● **DATA LISTING**:

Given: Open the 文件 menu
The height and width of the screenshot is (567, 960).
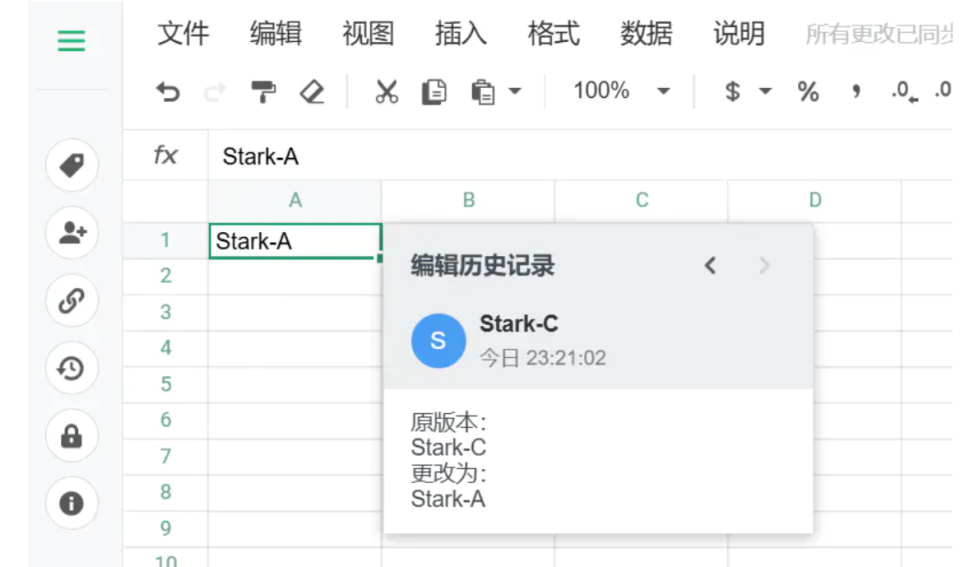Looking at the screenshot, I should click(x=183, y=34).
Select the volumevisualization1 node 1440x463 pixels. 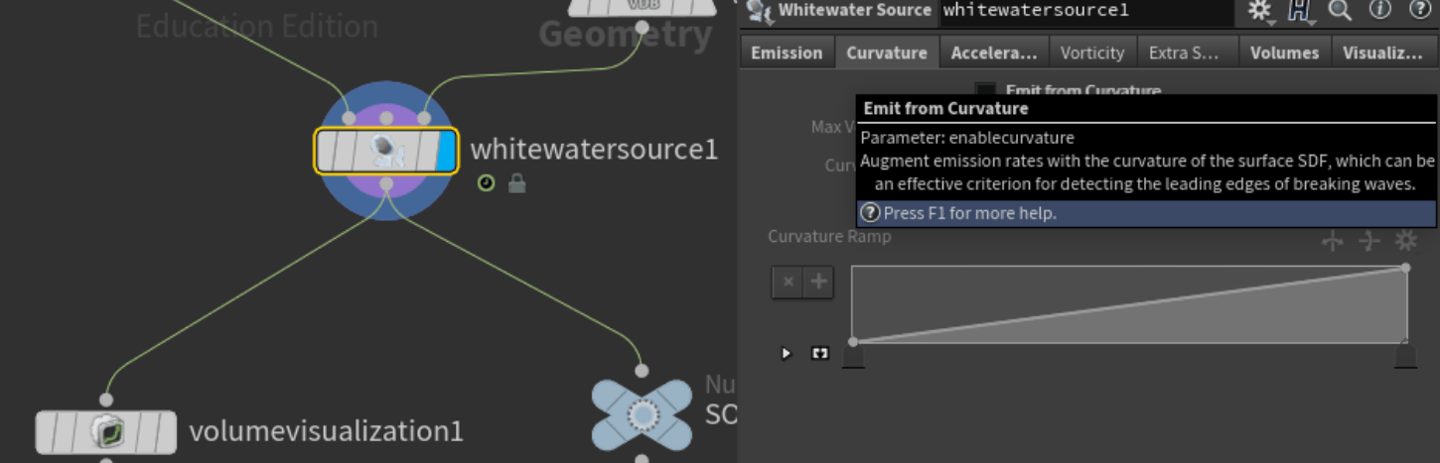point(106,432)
...
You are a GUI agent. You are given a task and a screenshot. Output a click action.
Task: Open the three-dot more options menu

● **TASK DESCRIPTION**:
Taking the material above, extract exactly and only the lines from the line with "You are a GUI" to the line with "Task: Open the three-dot more options menu", inclusive of both.

● **EXERCISE RESULT**:
You are a GUI agent. You are given a task and a screenshot. Output a click action.
Task: Open the three-dot more options menu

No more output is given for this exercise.